Saved data entries:
________
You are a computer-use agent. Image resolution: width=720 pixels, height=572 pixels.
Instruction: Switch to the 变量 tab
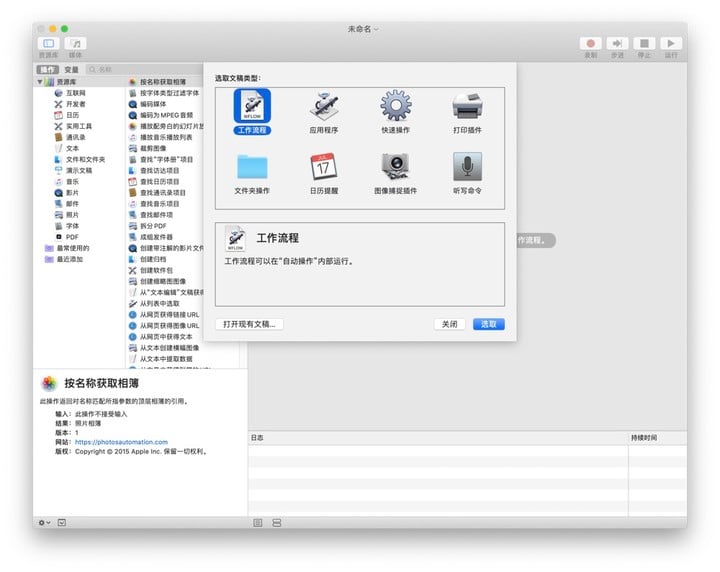tap(71, 70)
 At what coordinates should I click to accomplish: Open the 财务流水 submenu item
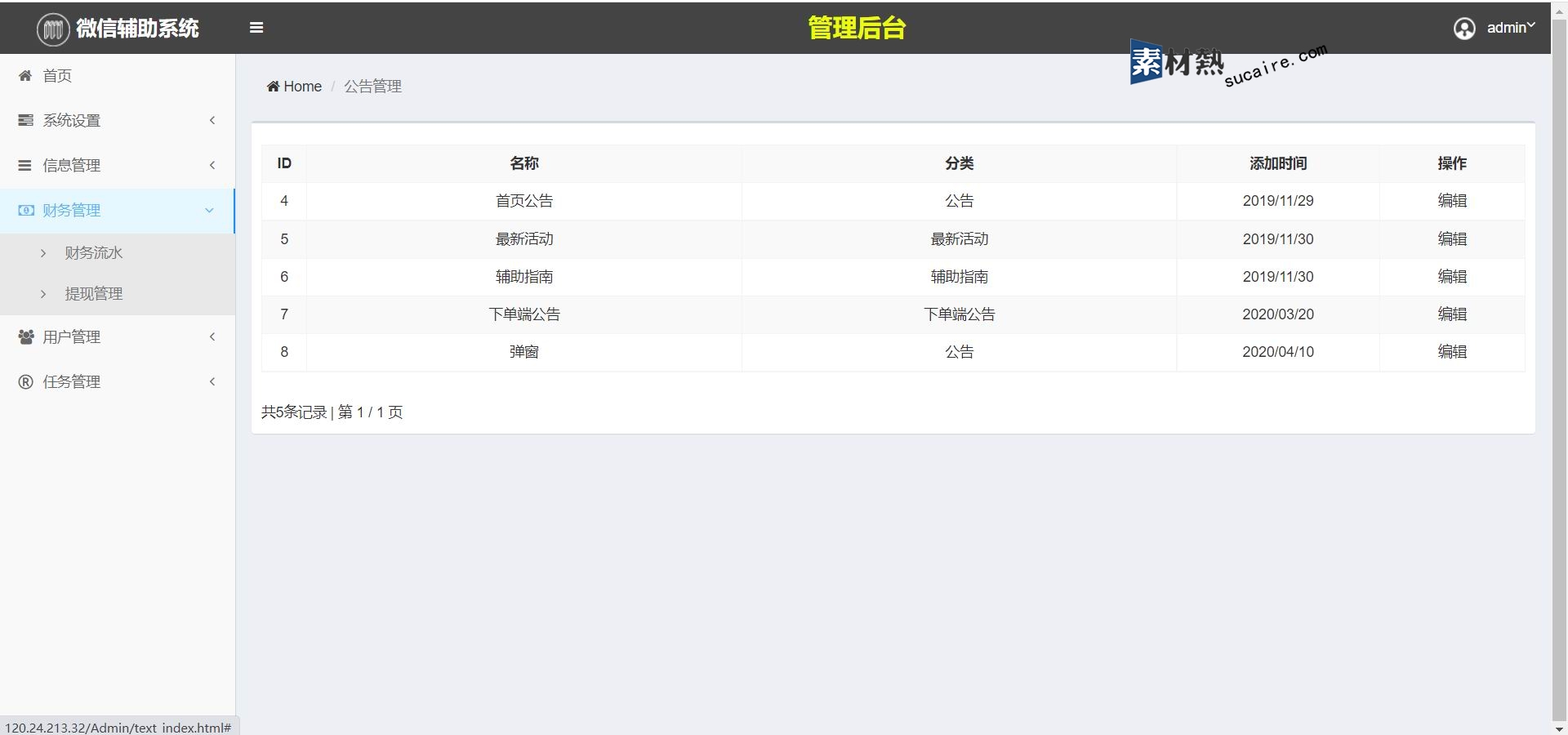[94, 253]
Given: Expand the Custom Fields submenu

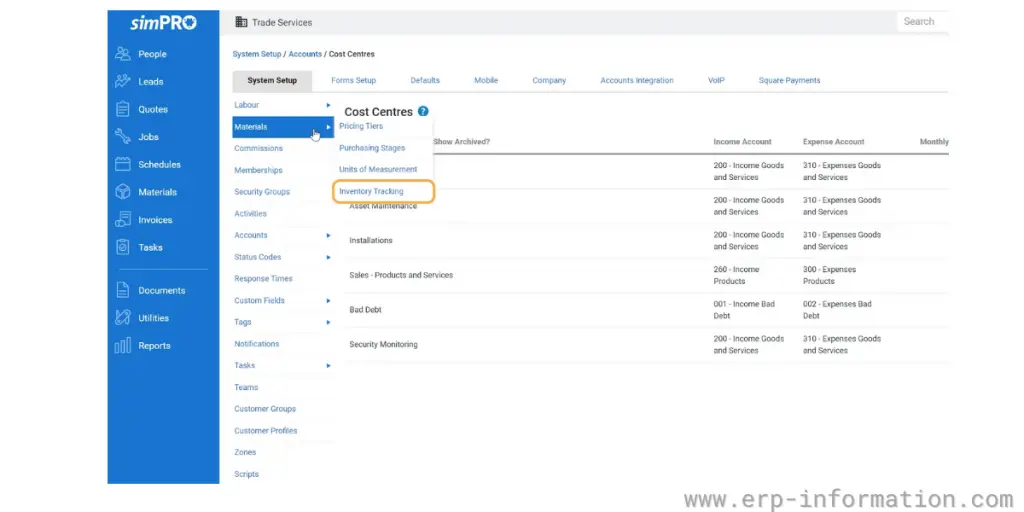Looking at the screenshot, I should (x=328, y=301).
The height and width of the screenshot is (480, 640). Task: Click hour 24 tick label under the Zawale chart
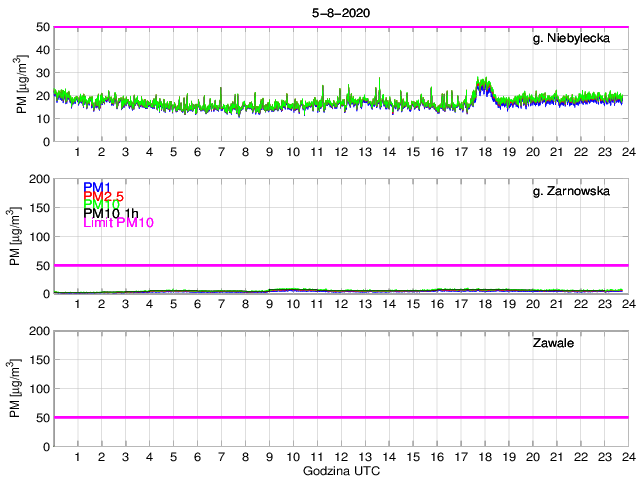tap(627, 457)
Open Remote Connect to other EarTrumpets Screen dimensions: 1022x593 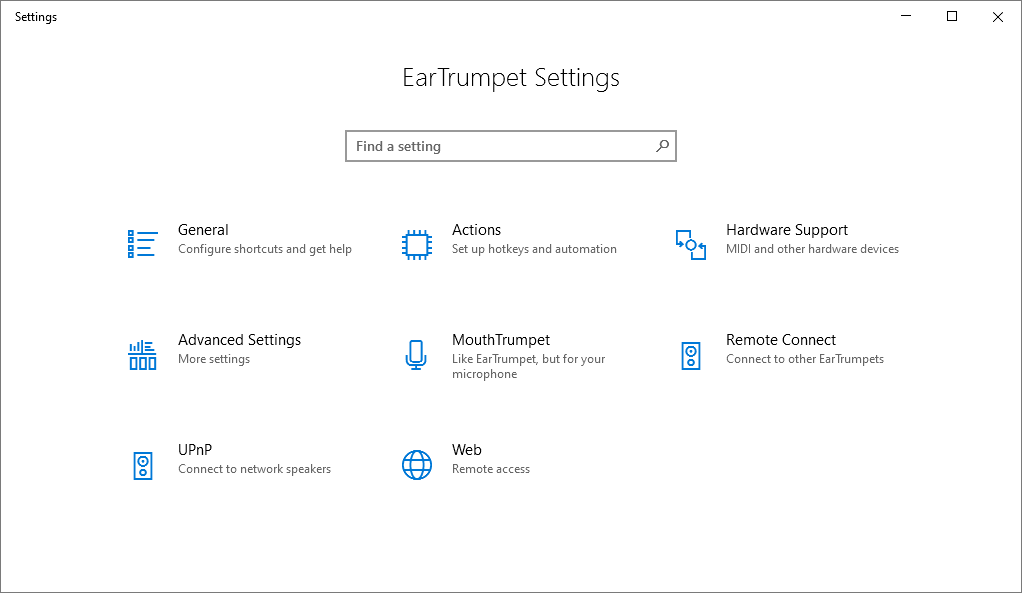click(790, 349)
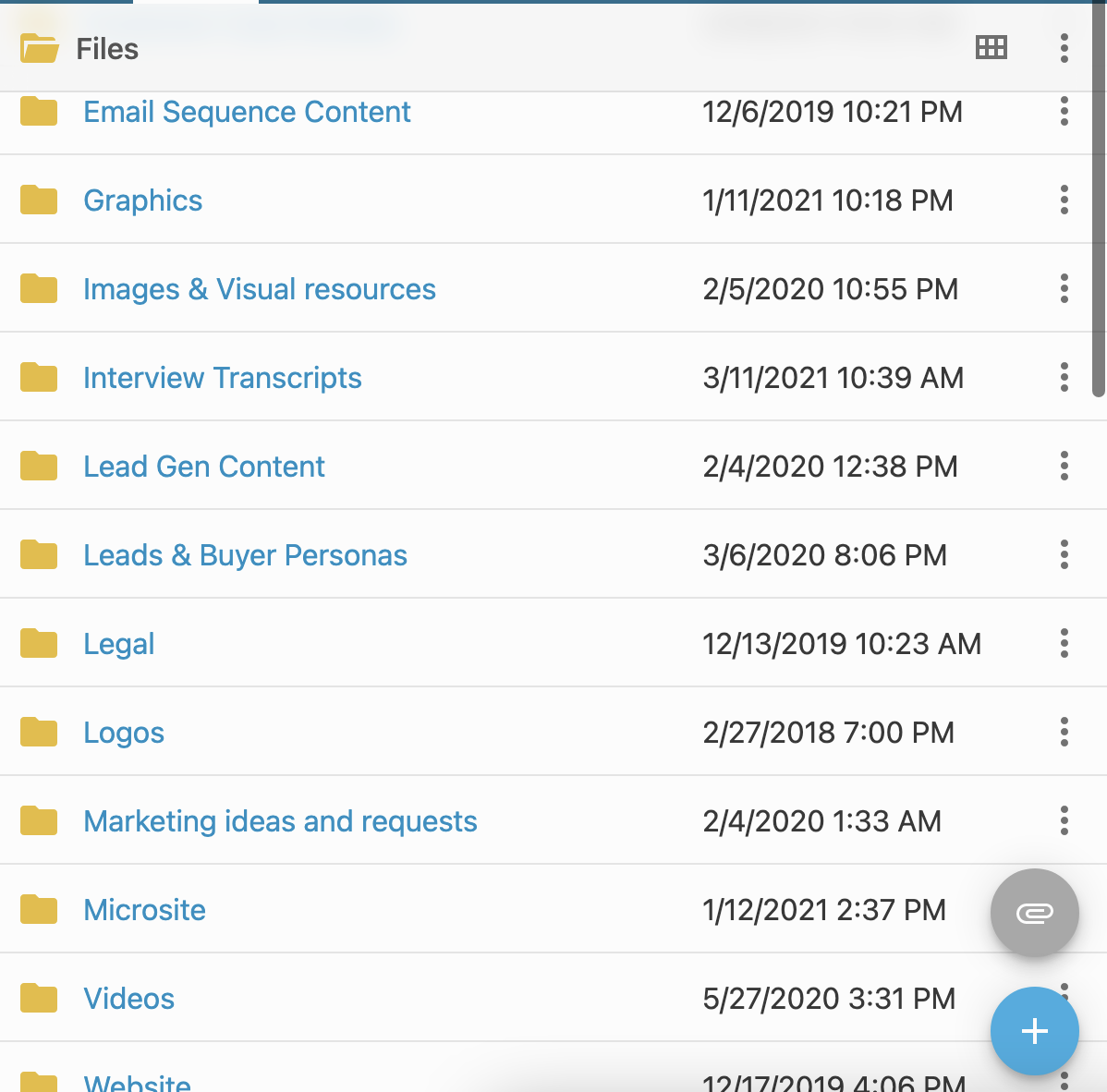
Task: Open Email Sequence Content folder
Action: coord(247,112)
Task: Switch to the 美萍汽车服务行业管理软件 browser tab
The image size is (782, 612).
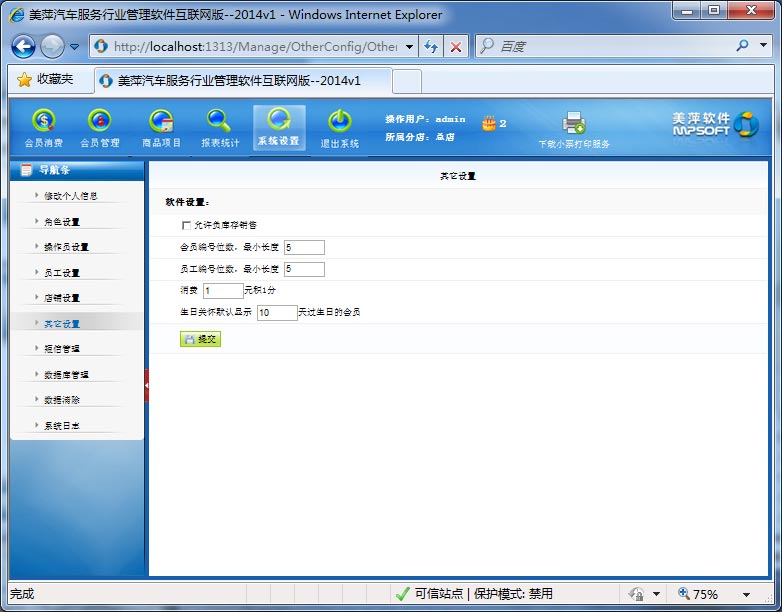Action: [240, 80]
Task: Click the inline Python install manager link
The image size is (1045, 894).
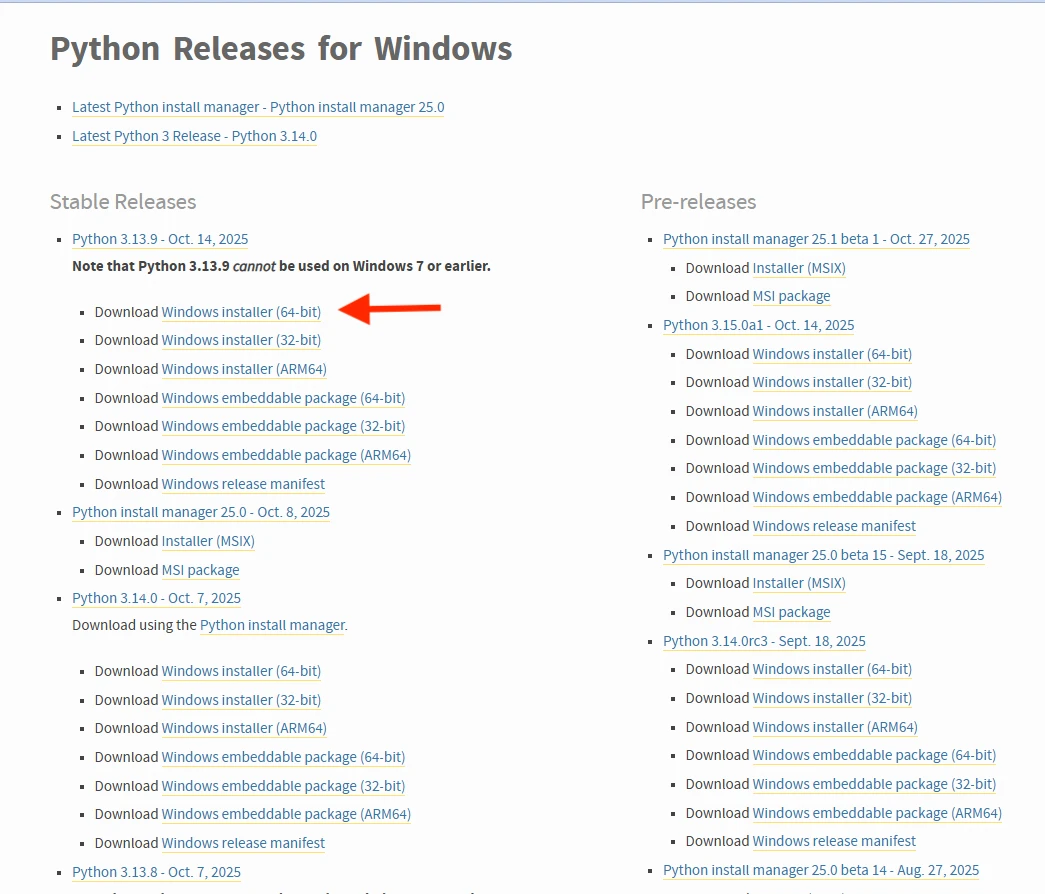Action: pyautogui.click(x=272, y=625)
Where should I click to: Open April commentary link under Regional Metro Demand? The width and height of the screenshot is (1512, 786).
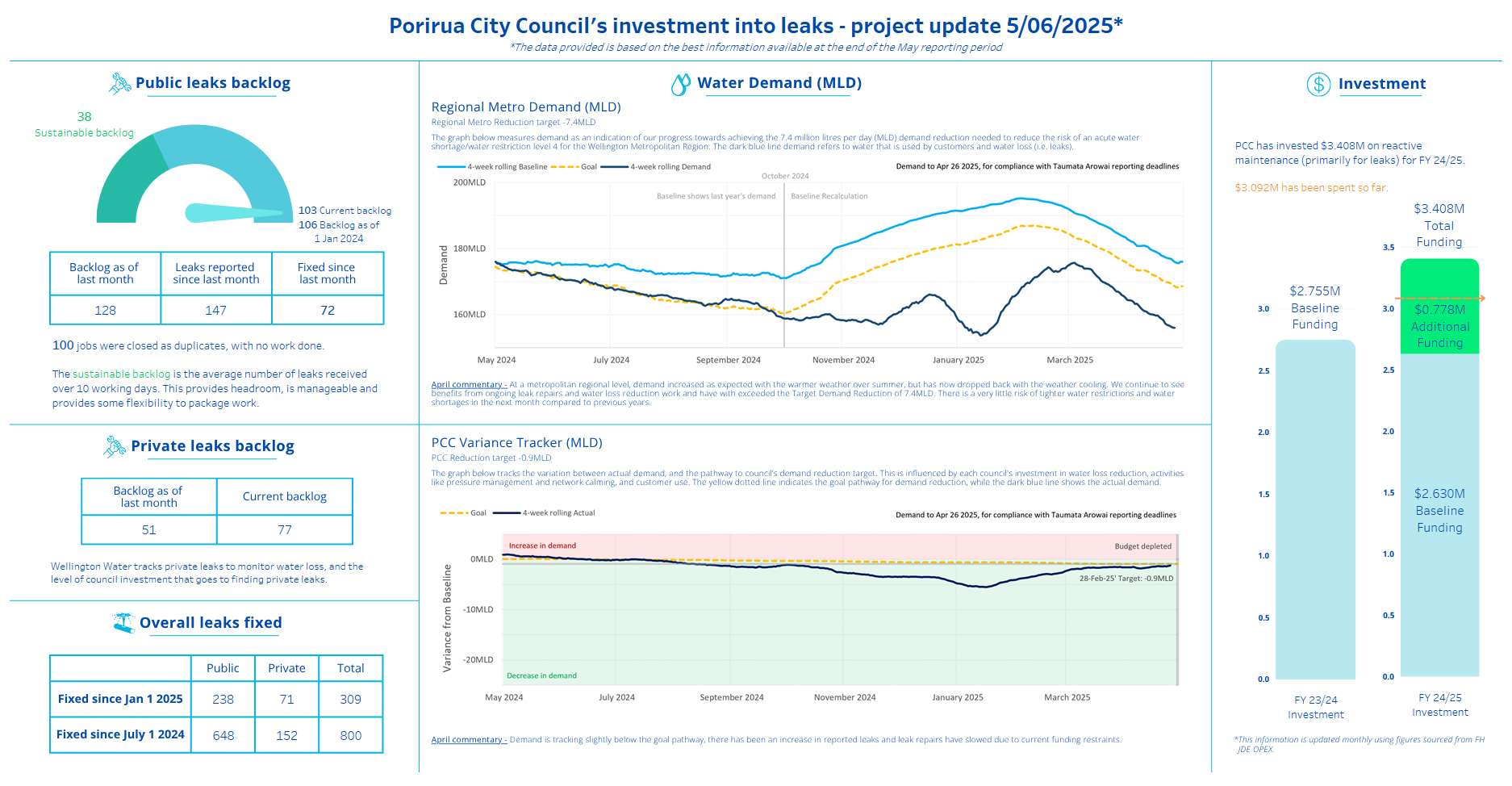click(469, 385)
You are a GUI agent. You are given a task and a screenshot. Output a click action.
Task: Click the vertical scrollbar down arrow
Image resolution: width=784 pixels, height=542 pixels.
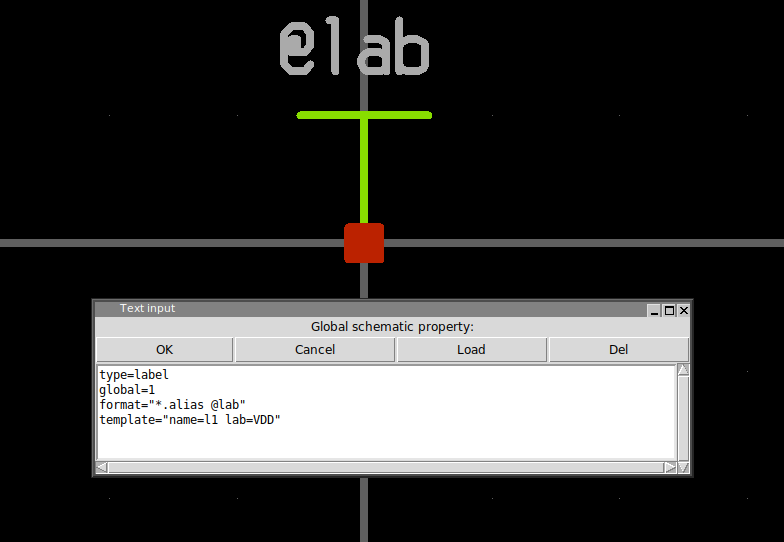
________
How to complete this task. Within the entries above, find every line where the string "pixels" occurs, and copy it.

Exercise response.
You are a computer-use agent. Image resolution: width=720 pixels, height=572 pixels.
Image resolution: width=784 pixels, height=542 pixels.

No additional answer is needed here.